Blackrock soll Aktionsplan ausarbeiten
Die ukrainische Premierministerin Julija Swiridenko, die ursprünglich beim Deutsch-Ukrainischen Wirtschaftsforum an der Seite von Merz auftreten sollte, gab kurz zuvor bekannt: Mit Blackrock „wurde eine gemeinsame Arbeitsgruppe eingerichtet. Ihre vorrangige Aufgabe ist es, so schnell wie möglich einen Aktionsplan auszuarbeiten“, schrieb Swiridenko auf X nach einem Onlinetreffen mit Trumps Unterhändler Steve Witkoff, Trumps Schwiegersohn Jared Kushner und Blackrock-Chef Larry Fink.
Der ukrainische Präsident Wolodymyr Selenskyj dankte am Montag den Deutschen in Berlin für ihre Unterstützung: „Ich schätze sehr, dass deutsche Unternehmen nach dem russischen Überfall unerschrocken geblieben und in der Ukraine geblieben sind.“ Doch auch er hatte zuvor von einem Treffen mit Fink berichtet.
Verwunderlich ist das nicht: Schon die Ampelregierung unter Olaf Scholz (SPD) musste die Erfahrung machen, dass die USA bereits unter der Regierung von Joe Biden beansprucht hatten, den Wiederaufbau der Ukraine durch Blackrock planen zu lassen. Das berichteten Vertraute aus dem Kanzler-Umfeld der taz seinerzeit. Selenskyj selbst sprach erstmals im Mai 2023 von einer möglichen Führungsrolle Blackrocks beim Wiederaufbau – spätestens da war der große bekannte Unbekannte im Spiel.

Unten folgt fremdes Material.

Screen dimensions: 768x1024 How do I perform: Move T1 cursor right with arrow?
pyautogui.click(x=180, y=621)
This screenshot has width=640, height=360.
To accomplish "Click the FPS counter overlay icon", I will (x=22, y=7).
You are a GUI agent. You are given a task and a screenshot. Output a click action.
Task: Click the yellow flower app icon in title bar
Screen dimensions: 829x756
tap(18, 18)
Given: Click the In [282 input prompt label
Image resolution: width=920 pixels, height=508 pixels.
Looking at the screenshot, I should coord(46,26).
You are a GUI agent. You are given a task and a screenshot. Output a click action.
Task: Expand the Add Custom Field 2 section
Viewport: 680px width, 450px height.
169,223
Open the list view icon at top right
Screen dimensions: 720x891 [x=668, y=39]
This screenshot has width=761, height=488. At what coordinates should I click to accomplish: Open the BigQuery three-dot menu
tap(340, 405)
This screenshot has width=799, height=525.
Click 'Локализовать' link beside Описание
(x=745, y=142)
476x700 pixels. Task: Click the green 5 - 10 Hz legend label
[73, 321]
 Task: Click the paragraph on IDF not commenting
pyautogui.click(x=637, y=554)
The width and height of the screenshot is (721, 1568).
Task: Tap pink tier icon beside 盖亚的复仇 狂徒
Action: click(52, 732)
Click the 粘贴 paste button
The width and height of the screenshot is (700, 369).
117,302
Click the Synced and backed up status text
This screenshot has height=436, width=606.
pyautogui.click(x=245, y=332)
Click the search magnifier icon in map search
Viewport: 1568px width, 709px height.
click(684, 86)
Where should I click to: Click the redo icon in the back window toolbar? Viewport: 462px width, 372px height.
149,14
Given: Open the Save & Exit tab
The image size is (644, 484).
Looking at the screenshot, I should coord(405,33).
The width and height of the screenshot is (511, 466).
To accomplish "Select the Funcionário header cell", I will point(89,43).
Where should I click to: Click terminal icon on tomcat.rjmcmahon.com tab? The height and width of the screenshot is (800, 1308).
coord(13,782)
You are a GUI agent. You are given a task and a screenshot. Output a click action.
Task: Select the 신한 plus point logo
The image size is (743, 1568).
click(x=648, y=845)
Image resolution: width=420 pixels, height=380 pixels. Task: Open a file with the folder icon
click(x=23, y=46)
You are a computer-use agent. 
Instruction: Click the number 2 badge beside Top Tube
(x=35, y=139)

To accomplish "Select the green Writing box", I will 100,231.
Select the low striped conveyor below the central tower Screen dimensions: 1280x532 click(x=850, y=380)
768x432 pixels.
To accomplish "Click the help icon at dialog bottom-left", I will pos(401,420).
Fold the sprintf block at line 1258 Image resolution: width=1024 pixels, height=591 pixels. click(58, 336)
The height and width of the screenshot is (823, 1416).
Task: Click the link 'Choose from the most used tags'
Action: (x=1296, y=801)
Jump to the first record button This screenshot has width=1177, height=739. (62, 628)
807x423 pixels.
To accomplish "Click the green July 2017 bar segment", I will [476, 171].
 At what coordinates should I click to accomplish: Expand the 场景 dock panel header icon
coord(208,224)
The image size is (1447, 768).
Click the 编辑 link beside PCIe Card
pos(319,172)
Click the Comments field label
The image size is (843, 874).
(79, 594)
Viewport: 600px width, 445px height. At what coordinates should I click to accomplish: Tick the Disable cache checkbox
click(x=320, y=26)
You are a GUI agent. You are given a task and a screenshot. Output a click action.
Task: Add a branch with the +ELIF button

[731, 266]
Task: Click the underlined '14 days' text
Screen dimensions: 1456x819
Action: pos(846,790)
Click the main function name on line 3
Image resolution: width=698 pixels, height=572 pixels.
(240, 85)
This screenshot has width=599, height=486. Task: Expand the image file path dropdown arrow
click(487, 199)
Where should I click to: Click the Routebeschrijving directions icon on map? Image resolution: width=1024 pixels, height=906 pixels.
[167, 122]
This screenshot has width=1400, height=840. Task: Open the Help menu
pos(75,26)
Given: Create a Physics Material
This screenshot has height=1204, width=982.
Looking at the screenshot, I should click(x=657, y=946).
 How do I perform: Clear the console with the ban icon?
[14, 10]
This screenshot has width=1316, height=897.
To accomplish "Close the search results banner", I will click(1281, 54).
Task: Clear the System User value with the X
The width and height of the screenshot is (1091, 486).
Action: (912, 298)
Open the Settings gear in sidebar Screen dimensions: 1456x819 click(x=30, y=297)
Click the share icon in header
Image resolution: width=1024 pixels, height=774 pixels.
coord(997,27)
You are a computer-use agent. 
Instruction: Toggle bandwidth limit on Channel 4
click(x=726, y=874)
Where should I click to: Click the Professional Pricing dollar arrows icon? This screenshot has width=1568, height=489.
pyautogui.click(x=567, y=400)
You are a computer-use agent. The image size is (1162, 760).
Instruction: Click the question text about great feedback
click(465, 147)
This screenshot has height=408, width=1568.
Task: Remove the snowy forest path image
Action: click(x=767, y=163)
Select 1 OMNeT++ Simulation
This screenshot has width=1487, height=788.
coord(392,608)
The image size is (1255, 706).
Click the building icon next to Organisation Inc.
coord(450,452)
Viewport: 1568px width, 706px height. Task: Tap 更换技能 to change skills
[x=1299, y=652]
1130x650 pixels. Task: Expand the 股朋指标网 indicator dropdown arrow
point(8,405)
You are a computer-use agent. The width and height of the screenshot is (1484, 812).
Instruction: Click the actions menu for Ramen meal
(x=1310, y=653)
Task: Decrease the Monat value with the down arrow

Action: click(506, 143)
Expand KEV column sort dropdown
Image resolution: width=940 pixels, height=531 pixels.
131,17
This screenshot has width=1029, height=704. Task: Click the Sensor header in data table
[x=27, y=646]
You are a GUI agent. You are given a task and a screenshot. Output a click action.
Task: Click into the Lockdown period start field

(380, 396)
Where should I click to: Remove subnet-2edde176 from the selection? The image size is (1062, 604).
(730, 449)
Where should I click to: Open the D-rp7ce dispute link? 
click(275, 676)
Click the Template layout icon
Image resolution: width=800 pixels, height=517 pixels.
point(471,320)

Oliver Gierlichs, Geschäftsführer Bayer Ukraine
Trump steigerte das noch. Zusatzpapiere zu seinem von Witkoff und Kushner mit Moskau ausgehandelten 28-Punkte-Plan für die Ukraine sahen vor, die in Europa eingefrorenen 210 russischen Milliarden zur Absicherung von US-Investitionen beim Wiederaufbau der Ukraine und in Russland einzusetzen.
Ukrainisches Wachstumspotenzial
Oliver Gierlichs, Geschäftsführer von Bayer in der Ukraine und Präsident der Deutsch-Ukrainischen Auslandshandelskammer in Kyjiw, rief indes deutsche Unternehmen zu einer größeren Marktpräsenz in der Ukraine auf – jetzt. Denn: „Wer erst nach dem Krieg kommt, für den ist die Party vorbei. Der bekommt nur die Reste, keine Filetstücke.“
Die Ukraine biete „unverändert großes Wachstumspotenzial in den Bereichen Technologien, Agrar, Verteidigung und bei Rohstoffen“, unterstrich Merz. Und da stünden deutsche Unternehmen bereit zur Förderung – die USA indes haben mit Kyjiw bereits ein entsprechendes Abkommen zur Gewinnung seltener Erden unterzeichnet.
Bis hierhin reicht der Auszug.